## REQUIRED WORK:
Please edit these records, changing every "Instruction" to "Goal" and leaving all else the same.

** begin ENTRIES PROVIDED **

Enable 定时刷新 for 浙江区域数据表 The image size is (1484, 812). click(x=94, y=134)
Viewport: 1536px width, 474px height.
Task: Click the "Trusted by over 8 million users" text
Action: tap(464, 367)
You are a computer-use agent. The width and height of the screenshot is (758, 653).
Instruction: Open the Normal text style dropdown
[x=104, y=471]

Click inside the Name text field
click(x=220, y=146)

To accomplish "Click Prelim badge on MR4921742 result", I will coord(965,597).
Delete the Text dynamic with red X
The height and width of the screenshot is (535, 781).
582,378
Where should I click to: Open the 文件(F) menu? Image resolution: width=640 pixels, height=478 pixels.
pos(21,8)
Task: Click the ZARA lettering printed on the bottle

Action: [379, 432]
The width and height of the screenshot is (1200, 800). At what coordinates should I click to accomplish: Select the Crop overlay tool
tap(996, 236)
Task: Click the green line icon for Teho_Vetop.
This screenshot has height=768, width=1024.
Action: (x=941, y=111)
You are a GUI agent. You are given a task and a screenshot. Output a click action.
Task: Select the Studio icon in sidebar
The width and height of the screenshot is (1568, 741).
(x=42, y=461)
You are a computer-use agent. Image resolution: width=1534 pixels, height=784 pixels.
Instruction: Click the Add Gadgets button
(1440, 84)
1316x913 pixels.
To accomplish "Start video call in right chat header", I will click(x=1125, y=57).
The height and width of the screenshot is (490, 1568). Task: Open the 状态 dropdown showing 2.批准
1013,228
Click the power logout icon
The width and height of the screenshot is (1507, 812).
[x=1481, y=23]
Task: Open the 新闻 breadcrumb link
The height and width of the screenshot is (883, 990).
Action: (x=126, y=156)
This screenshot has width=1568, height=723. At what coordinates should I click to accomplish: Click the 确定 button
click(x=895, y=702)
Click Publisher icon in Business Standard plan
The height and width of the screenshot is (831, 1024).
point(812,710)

** end ENTRIES PROVIDED **

## ANSWER TO THE PROBLEM:
Enable 定时刷新 for 浙江区域数据表 The image size is (1484, 812). click(x=94, y=134)
Viewport: 1536px width, 474px height.
Task: Click the "Trusted by over 8 million users" text
Action: tap(464, 367)
You are a computer-use agent. The width and height of the screenshot is (758, 653).
Goal: Open the Normal text style dropdown
[x=104, y=471]

Click inside the Name text field
click(x=220, y=146)

To accomplish "Click Prelim badge on MR4921742 result", I will coord(965,597).
Delete the Text dynamic with red X
The height and width of the screenshot is (535, 781).
582,378
Where should I click to: Open the 文件(F) menu? Image resolution: width=640 pixels, height=478 pixels.
pos(21,8)
Task: Click the ZARA lettering printed on the bottle

Action: [379, 432]
The width and height of the screenshot is (1200, 800). At what coordinates should I click to accomplish: Select the Crop overlay tool
tap(996, 236)
Task: Click the green line icon for Teho_Vetop.
This screenshot has height=768, width=1024.
Action: (x=941, y=111)
You are a GUI agent. You are given a task and a screenshot. Output a click action.
Task: Select the Studio icon in sidebar
The width and height of the screenshot is (1568, 741).
(x=42, y=461)
You are a computer-use agent. Image resolution: width=1534 pixels, height=784 pixels.
Goal: Click the Add Gadgets button
(1440, 84)
1316x913 pixels.
To accomplish "Start video call in right chat header", I will click(x=1125, y=57).
The height and width of the screenshot is (490, 1568). Task: Open the 状态 dropdown showing 2.批准
1013,228
Click the power logout icon
The width and height of the screenshot is (1507, 812).
[x=1481, y=23]
Task: Open the 新闻 breadcrumb link
The height and width of the screenshot is (883, 990).
Action: (x=126, y=156)
This screenshot has width=1568, height=723. At what coordinates should I click to accomplish: Click the 确定 button
click(x=895, y=702)
Click Publisher icon in Business Standard plan
The height and width of the screenshot is (831, 1024).
point(812,710)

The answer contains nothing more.